Exercise: Each line from the one that contains "This screenshot has width=824, height=412." down to the last line of the material should be retyped exactly as it stands.

Records to use:

_____

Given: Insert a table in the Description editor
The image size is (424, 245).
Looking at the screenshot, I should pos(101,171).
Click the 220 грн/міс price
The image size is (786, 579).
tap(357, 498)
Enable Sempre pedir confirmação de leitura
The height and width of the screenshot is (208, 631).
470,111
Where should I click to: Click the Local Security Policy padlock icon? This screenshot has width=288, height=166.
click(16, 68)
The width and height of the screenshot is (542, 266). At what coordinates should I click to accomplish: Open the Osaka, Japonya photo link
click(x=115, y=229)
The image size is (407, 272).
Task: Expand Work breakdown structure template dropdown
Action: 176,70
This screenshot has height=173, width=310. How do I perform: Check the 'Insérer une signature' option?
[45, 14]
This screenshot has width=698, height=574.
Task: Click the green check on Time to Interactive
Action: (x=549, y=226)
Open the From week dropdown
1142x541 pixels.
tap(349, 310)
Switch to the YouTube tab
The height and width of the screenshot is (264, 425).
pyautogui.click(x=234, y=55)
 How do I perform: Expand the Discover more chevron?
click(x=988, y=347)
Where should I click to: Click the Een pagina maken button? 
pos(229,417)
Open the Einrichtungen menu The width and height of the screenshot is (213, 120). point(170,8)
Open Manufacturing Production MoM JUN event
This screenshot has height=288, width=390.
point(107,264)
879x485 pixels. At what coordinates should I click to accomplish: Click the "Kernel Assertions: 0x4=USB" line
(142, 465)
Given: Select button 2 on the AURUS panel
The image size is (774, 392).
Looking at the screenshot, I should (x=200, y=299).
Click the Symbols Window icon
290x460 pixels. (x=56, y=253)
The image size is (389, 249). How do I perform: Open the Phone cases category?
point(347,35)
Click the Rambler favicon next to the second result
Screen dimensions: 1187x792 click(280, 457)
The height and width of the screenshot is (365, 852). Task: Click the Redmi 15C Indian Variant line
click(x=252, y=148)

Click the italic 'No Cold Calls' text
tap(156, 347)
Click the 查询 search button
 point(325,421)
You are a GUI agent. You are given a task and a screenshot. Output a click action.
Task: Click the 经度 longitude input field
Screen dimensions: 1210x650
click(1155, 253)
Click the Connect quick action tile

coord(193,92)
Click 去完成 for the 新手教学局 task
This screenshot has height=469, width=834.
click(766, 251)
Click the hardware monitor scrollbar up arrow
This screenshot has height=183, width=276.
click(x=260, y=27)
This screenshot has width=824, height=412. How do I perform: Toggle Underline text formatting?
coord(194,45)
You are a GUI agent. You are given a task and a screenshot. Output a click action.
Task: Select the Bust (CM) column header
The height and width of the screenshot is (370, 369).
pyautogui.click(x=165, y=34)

_____

Completed exercise:
This screenshot has width=824, height=412. How do I perform: Toggle Underline text formatting?
coord(194,45)
You are a GUI agent. You are given a task and a screenshot. Output a click action.
Task: Select the Bust (CM) column header
The height and width of the screenshot is (370, 369).
pyautogui.click(x=165, y=34)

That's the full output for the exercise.